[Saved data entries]
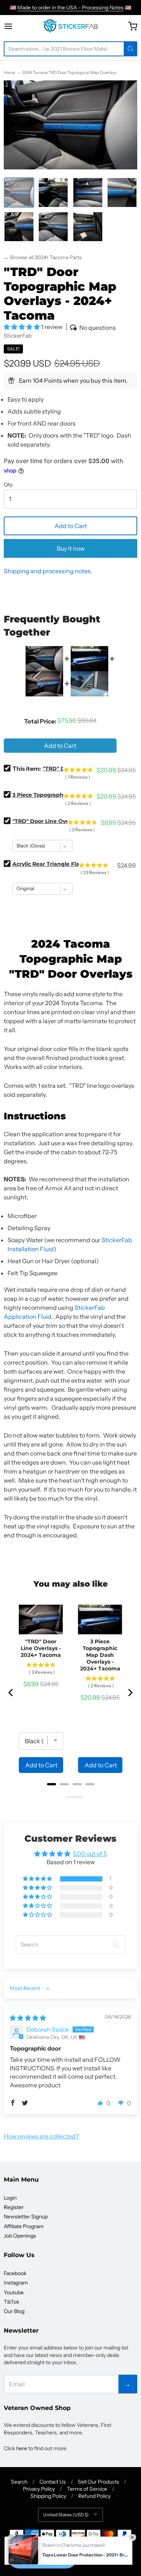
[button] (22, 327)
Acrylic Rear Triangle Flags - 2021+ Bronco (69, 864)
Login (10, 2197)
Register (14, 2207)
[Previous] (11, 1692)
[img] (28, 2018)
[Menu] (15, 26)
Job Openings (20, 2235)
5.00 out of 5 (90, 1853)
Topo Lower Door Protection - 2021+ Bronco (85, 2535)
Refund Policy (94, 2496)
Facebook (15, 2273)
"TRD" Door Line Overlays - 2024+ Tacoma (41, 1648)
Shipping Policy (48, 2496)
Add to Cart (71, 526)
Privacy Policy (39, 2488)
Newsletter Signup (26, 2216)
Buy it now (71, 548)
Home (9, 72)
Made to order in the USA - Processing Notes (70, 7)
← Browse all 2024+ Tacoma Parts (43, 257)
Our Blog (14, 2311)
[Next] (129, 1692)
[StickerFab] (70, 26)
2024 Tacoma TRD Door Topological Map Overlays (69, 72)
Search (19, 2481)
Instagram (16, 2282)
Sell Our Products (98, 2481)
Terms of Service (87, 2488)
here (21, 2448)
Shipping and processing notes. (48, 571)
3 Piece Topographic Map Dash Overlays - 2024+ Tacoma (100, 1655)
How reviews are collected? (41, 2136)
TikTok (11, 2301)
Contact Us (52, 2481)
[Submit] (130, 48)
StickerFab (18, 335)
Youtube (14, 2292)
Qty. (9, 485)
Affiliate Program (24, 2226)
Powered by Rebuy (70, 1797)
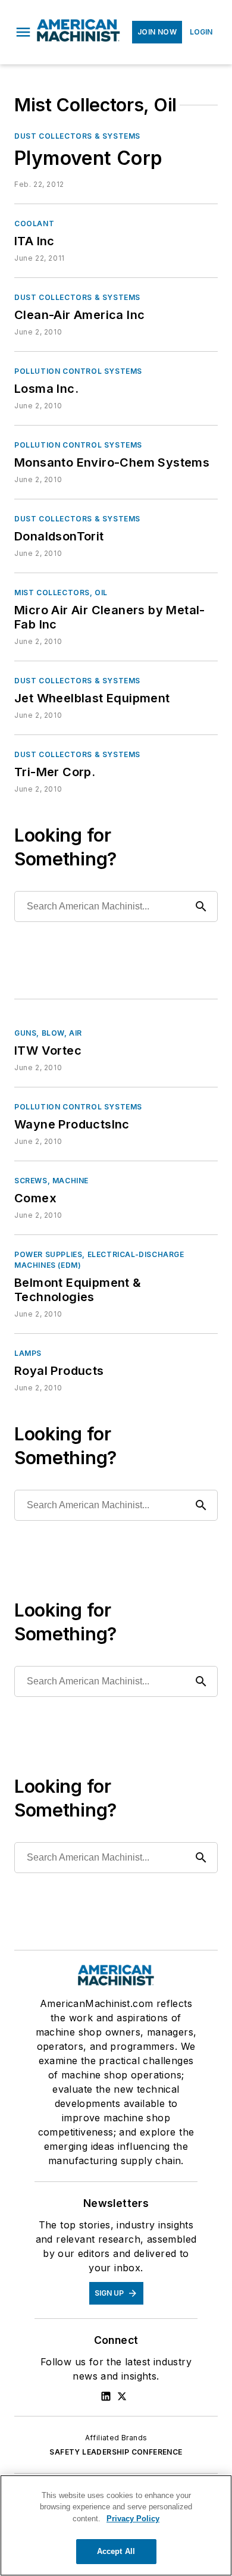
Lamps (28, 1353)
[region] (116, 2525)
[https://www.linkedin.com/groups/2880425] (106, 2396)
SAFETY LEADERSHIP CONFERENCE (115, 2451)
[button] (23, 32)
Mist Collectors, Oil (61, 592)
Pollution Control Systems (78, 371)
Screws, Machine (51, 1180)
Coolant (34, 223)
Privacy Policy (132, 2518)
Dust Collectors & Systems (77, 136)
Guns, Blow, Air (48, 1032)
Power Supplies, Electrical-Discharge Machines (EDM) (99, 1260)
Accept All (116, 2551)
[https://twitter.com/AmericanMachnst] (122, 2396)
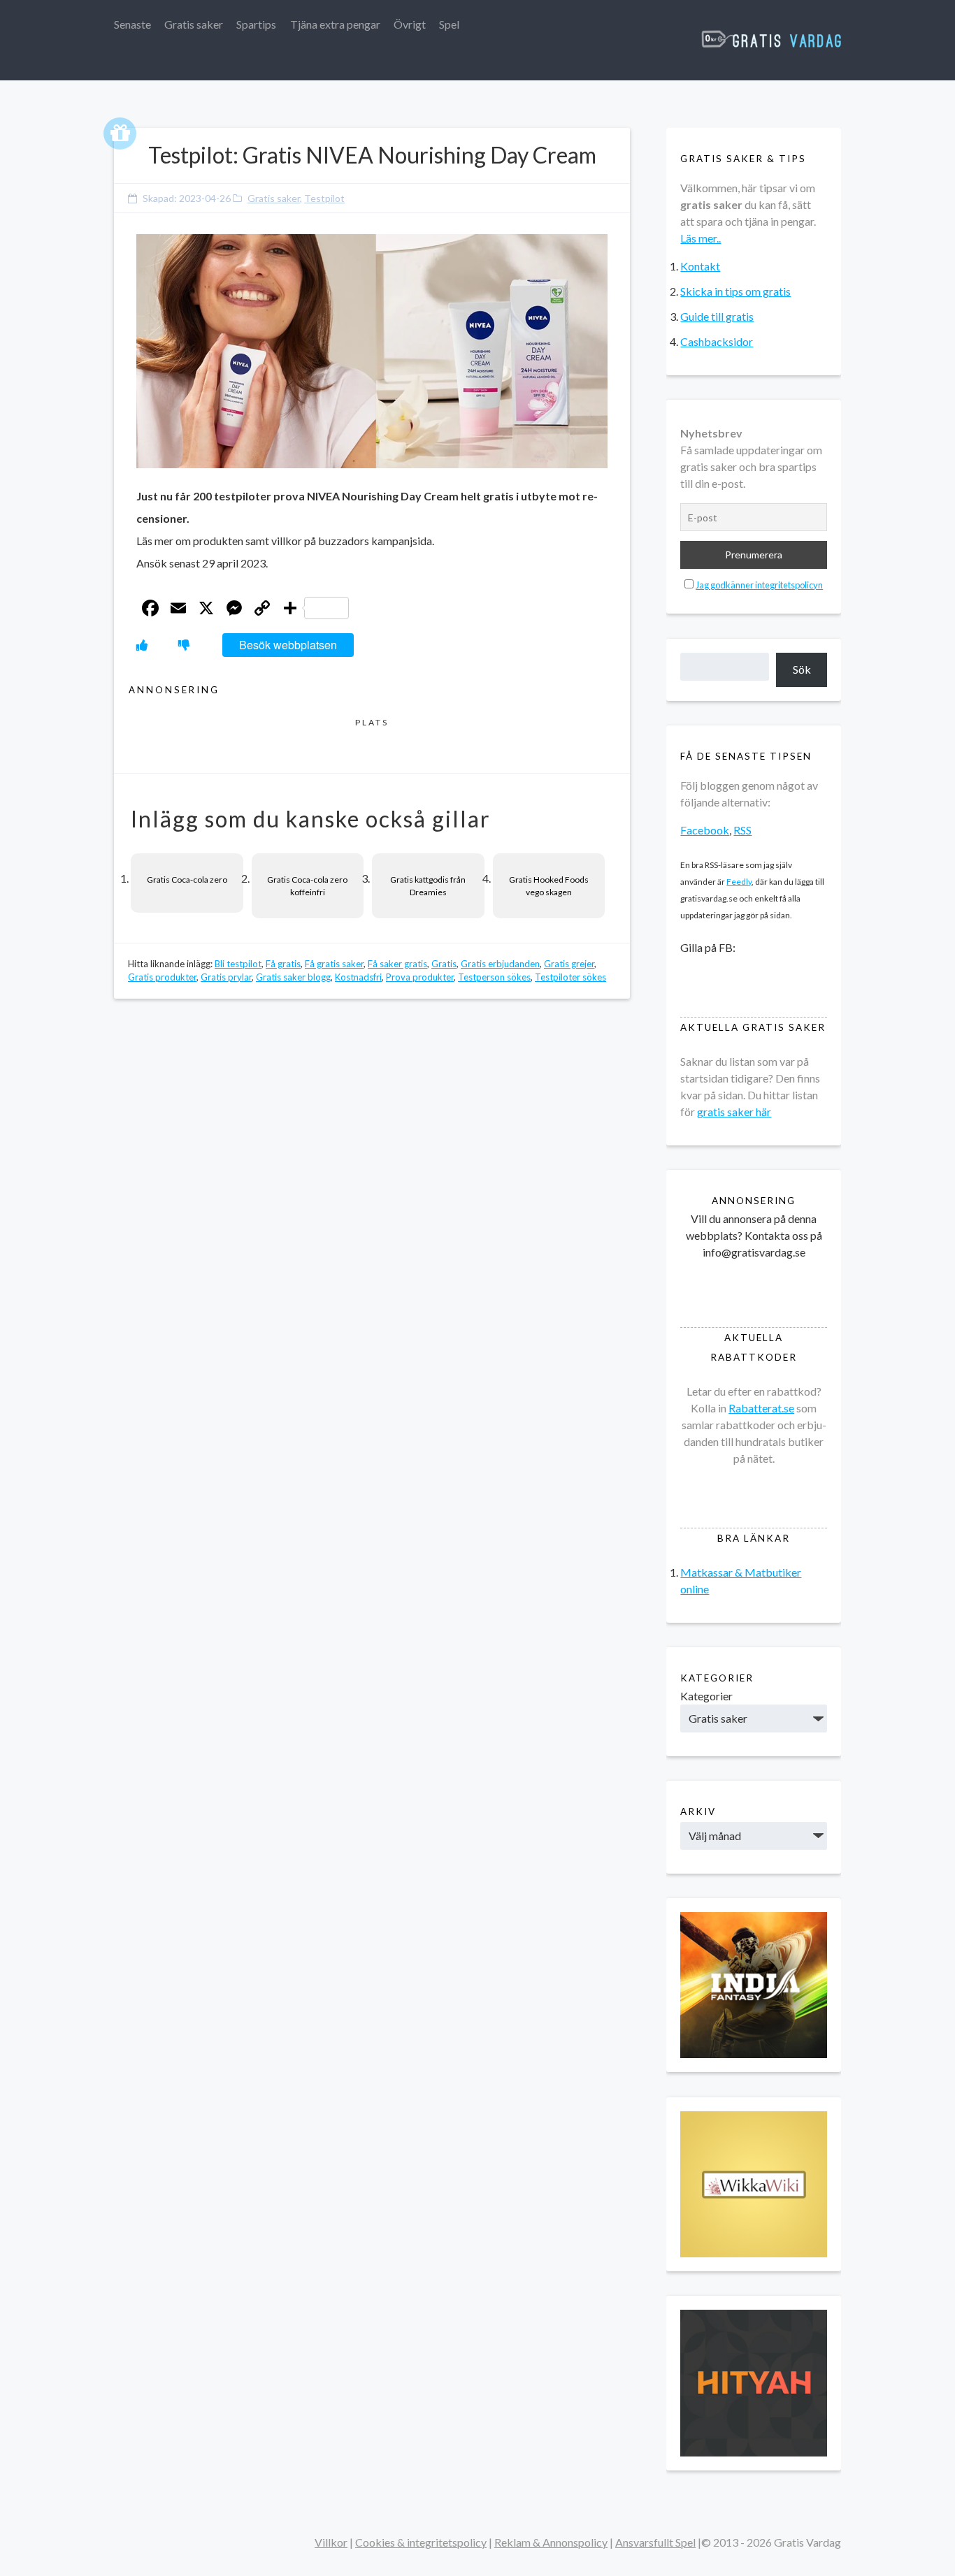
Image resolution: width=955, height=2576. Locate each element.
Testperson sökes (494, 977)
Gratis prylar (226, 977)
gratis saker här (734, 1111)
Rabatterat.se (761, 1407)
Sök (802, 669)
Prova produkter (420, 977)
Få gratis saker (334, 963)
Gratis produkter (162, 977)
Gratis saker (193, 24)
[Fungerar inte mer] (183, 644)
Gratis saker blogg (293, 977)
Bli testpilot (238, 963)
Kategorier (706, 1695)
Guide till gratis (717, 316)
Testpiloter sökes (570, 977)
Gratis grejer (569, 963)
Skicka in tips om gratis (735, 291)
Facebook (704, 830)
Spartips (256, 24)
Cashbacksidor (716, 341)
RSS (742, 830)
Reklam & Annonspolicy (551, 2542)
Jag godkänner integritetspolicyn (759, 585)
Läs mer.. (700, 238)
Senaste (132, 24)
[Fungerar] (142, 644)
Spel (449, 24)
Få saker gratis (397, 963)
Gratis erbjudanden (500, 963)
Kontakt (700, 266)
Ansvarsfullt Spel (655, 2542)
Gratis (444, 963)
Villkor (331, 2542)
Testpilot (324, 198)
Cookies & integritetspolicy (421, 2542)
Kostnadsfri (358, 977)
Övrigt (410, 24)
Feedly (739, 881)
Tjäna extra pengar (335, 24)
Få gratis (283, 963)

### HOW TO COMPLETE THIS TASK:
Return, from the data, each line where the string "Door" occurs.

### RESPONSE TO THIS EXERCISE:
Topo Lower Door Protection - 2021+ Bronco (85, 2535)
"TRD" Door Line Overlays - 2024+ Tacoma (41, 1648)
2024 Tacoma TRD Door Topological Map Overlays (69, 72)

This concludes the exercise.